- Texto proporcionado
= = = = = = =

Desde niña se dio cuenta que algo no funcionaba correctamente en su cabeza y ya se preguntaba ¿qué es la normalidad? ¿qué es la rareza? Estas cuestiones se intensificaron “cuando tuve la primera crisis de pánico, porque creí que estaba loca”.
Varias décadas después y luego de una potente trayectoria como escritora y periodista, se adentra con fruición en el “vasto, impreciso, temido y tenebroso territorio interior que solemos denominar locura.” Angustias, paranoias, trastornos obsesivos compulsivos, bipolaridad, psicosis. Y lo hace a través de su cabeza y la de otros artistas, “en especial de los escritores, que al parecer nos llevamos la palma en chifladuras.”
Así relata cómo la enfermedad mental ataca por la espalda: “Un segundo antes, tu vida era normal y vertical, indolora y secuencial, venía del pasado y se proyectaba hacia tu pequeño y próximo futuro (ducharte, vestirte e ir a trabajar, o bien lavarte los dientes y meterte en la cama), y un segundo después, sin preverlo ni pensarlo, resulta que te encuentras horizontal y rota, atónita, indefensa, lacerada por un dolor indecible, borrada de tu vida y de tu realidad…”
La autora manejó su cerebro con psicoanálisis, medicamentos, pero sobretodo con letras, palabras, frases, libros enteros, historias que nacen en su cabeza desbocada, que con una sola imagen es capaz de inventar una aventura completa. “Todos somos rarunos, unos más que otros” dice Rosa Montero, que será parte del Hay Festival Querétaro, para invitarnos a mirar de frente y sin miedo a las enfermedades mentales, porque la normalidad es solo una estadística, “todos tenemos una divergencia.”.
-Describes tus períodos de crisis de pánico como una “patada que te arroja fuera de la vida” y durante el primero no tuviste ayuda médica, ¿cómo fue pasarlo a pelo?
-Fue hace más de 50 años en España. En esa época y en mi clase social nadie te llevaba a un psiquiatra. Como además las crisis mentales son inefables, yo no podía explicarme. Mi madre lo intuyó, pero tampoco tenía referencias como para pedir ayuda. O sea que fue el terror, pánico. Pero esto indica que los trastornos mentales neuróticos, se pasan.

= = = = = = =

- Datos del ejercicio

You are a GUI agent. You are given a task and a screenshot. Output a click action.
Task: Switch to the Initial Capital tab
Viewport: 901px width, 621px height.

= = = = = = =

- Qué se pide
Según el texto proporcionado, ¿qué creyó la autora cuando tuvo su primera crisis de pánico? El listado no guarda ninguna relación con el texto proporcionado.

- Respuesta del ejercicio
Creyó que estaba loca.